[BEGIN]

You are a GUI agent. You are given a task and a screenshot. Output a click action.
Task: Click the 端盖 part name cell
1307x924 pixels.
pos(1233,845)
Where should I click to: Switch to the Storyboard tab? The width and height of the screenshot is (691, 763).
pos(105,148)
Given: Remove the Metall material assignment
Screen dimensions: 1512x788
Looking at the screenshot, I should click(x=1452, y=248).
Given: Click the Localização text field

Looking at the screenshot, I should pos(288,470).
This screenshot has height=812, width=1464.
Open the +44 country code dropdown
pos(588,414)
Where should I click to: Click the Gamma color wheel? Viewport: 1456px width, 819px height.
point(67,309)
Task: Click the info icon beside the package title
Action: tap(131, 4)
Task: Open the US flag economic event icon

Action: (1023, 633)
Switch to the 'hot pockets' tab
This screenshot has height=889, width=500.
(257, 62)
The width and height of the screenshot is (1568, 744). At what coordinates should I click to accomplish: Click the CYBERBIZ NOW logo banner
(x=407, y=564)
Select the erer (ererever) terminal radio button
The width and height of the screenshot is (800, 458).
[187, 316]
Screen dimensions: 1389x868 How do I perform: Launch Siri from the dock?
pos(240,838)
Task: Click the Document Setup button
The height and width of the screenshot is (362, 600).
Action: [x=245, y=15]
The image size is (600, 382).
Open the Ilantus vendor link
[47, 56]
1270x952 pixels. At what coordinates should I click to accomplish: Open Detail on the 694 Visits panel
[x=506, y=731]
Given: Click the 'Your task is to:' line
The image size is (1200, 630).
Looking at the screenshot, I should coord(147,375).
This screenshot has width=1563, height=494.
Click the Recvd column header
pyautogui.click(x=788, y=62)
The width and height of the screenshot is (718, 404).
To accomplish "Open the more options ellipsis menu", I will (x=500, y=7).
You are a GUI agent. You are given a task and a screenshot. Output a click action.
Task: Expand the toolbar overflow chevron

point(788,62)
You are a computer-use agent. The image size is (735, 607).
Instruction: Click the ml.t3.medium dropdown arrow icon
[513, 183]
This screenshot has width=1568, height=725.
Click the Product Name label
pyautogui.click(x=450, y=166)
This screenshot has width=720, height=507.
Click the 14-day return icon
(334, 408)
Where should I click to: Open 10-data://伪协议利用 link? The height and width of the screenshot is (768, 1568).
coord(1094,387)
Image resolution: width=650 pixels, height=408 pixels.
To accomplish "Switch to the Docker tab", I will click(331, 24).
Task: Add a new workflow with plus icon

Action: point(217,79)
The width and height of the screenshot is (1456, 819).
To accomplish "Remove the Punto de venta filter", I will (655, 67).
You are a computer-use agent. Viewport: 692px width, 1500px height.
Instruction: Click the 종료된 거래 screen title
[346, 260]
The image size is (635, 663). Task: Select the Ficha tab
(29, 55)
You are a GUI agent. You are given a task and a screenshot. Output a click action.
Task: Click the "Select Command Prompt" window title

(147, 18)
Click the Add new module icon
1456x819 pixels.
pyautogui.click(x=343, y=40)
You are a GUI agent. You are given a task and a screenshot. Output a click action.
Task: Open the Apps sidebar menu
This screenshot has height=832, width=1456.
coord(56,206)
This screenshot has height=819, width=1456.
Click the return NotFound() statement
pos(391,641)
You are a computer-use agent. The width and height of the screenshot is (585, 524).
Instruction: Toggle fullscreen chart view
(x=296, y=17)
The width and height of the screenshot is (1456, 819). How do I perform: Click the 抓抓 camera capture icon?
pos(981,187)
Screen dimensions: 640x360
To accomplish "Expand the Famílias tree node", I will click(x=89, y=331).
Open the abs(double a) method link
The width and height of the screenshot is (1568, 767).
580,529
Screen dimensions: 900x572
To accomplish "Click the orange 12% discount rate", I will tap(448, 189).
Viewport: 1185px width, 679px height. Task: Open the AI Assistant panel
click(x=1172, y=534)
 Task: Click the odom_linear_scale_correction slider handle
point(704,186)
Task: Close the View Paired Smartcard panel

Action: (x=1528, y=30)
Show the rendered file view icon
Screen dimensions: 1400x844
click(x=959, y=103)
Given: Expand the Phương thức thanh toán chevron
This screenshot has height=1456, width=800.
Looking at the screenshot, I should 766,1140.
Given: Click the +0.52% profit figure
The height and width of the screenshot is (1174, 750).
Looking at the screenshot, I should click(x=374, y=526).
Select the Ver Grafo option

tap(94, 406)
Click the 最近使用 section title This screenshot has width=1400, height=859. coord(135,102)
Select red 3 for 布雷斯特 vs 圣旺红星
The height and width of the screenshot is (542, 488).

[END]

Convert every one of the rows above into a numbered list, dropping any blank lines.

1. You are a GUI agent. You are given a task and a screenshot. Output a click action.
2. Task: Click the 端盖 part name cell
3. 1307x924 pixels.
4. pos(1233,845)
5. Where should I click to: Switch to the Storyboard tab? The width and height of the screenshot is (691, 763).
6. pos(105,148)
7. Given: Remove the Metall material assignment
8. Screen dimensions: 1512x788
9. Looking at the screenshot, I should click(x=1452, y=248).
10. Given: Click the Localização text field
11. Looking at the screenshot, I should pos(288,470).
12. This screenshot has height=812, width=1464.
13. Open the +44 country code dropdown
14. pos(588,414)
15. Where should I click to: Click the Gamma color wheel? Viewport: 1456px width, 819px height.
16. point(67,309)
17. Task: Click the info icon beside the package title
18. Action: tap(131, 4)
19. Task: Open the US flag economic event icon
20. Action: (1023, 633)
21. Switch to the 'hot pockets' tab
22. This screenshot has height=889, width=500.
23. (257, 62)
24. The width and height of the screenshot is (1568, 744). At what coordinates should I click to accomplish: Click the CYBERBIZ NOW logo banner
25. (x=407, y=564)
26. Select the erer (ererever) terminal radio button
27. The width and height of the screenshot is (800, 458).
28. [187, 316]
29. Screen dimensions: 1389x868 How do I perform: Launch Siri from the dock?
30. pos(240,838)
31. Task: Click the Document Setup button
32. The height and width of the screenshot is (362, 600).
33. Action: [x=245, y=15]
34. The image size is (600, 382).
35. Open the Ilantus vendor link
36. [47, 56]
37. 1270x952 pixels. At what coordinates should I click to accomplish: Open Detail on the 694 Visits panel
38. [x=506, y=731]
39. Given: Click the 'Your task is to:' line
40. The image size is (1200, 630).
41. Looking at the screenshot, I should coord(147,375).
42. This screenshot has width=1563, height=494.
43. Click the Recvd column header
44. pyautogui.click(x=788, y=62)
45. The width and height of the screenshot is (718, 404).
46. To accomplish "Open the more options ellipsis menu", I will (x=500, y=7).
47. You are a GUI agent. You are given a task and a screenshot. Output a click action.
48. Task: Expand the toolbar overflow chevron
49. point(788,62)
50. You are a computer-use agent. The image size is (735, 607).
51. Instruction: Click the ml.t3.medium dropdown arrow icon
52. [513, 183]
53. This screenshot has width=1568, height=725.
54. Click the Product Name label
55. pyautogui.click(x=450, y=166)
56. This screenshot has width=720, height=507.
57. Click the 14-day return icon
58. (334, 408)
59. Where should I click to: Open 10-data://伪协议利用 link? The height and width of the screenshot is (768, 1568).
60. coord(1094,387)
61. Image resolution: width=650 pixels, height=408 pixels.
62. To accomplish "Switch to the Docker tab", I will click(331, 24).
63. Task: Add a new workflow with plus icon
64. Action: point(217,79)
65. The width and height of the screenshot is (1456, 819).
66. To accomplish "Remove the Punto de venta filter", I will (655, 67).
67. You are a computer-use agent. Viewport: 692px width, 1500px height.
68. Instruction: Click the 종료된 거래 screen title
69. [346, 260]
70. The image size is (635, 663). Task: Select the Ficha tab
71. (29, 55)
72. You are a GUI agent. You are given a task and a screenshot. Output a click action.
73. Task: Click the "Select Command Prompt" window title
74. (147, 18)
75. Click the Add new module icon
76. 1456x819 pixels.
77. pyautogui.click(x=343, y=40)
78. You are a GUI agent. You are given a task and a screenshot. Output a click action.
79. Task: Open the Apps sidebar menu
80. This screenshot has height=832, width=1456.
81. coord(56,206)
82. This screenshot has height=819, width=1456.
83. Click the return NotFound() statement
84. pos(391,641)
85. You are a computer-use agent. The width and height of the screenshot is (585, 524).
86. Instruction: Toggle fullscreen chart view
87. (x=296, y=17)
88. The width and height of the screenshot is (1456, 819). How do I perform: Click the 抓抓 camera capture icon?
89. pos(981,187)
90. Screen dimensions: 640x360
91. To accomplish "Expand the Famílias tree node", I will click(x=89, y=331).
92. Open the abs(double a) method link
93. The width and height of the screenshot is (1568, 767).
94. 580,529
95. Screen dimensions: 900x572
96. To accomplish "Click the orange 12% discount rate", I will tap(448, 189).
97. Viewport: 1185px width, 679px height. Task: Open the AI Assistant panel
98. click(x=1172, y=534)
99.  Task: Click the odom_linear_scale_correction slider handle
100. point(704,186)
101. Task: Close the View Paired Smartcard panel
102. Action: (x=1528, y=30)
103. Show the rendered file view icon
104. Screen dimensions: 1400x844
105. click(x=959, y=103)
106. Given: Expand the Phương thức thanh toán chevron
107. This screenshot has height=1456, width=800.
108. Looking at the screenshot, I should 766,1140.
109. Given: Click the +0.52% profit figure
110. The height and width of the screenshot is (1174, 750).
111. Looking at the screenshot, I should click(x=374, y=526).
112. Select the Ver Grafo option
113. tap(94, 406)
114. Click the 最近使用 section title This screenshot has width=1400, height=859. coord(135,102)
115. Select red 3 for 布雷斯特 vs 圣旺红星
116. The height and width of the screenshot is (542, 488).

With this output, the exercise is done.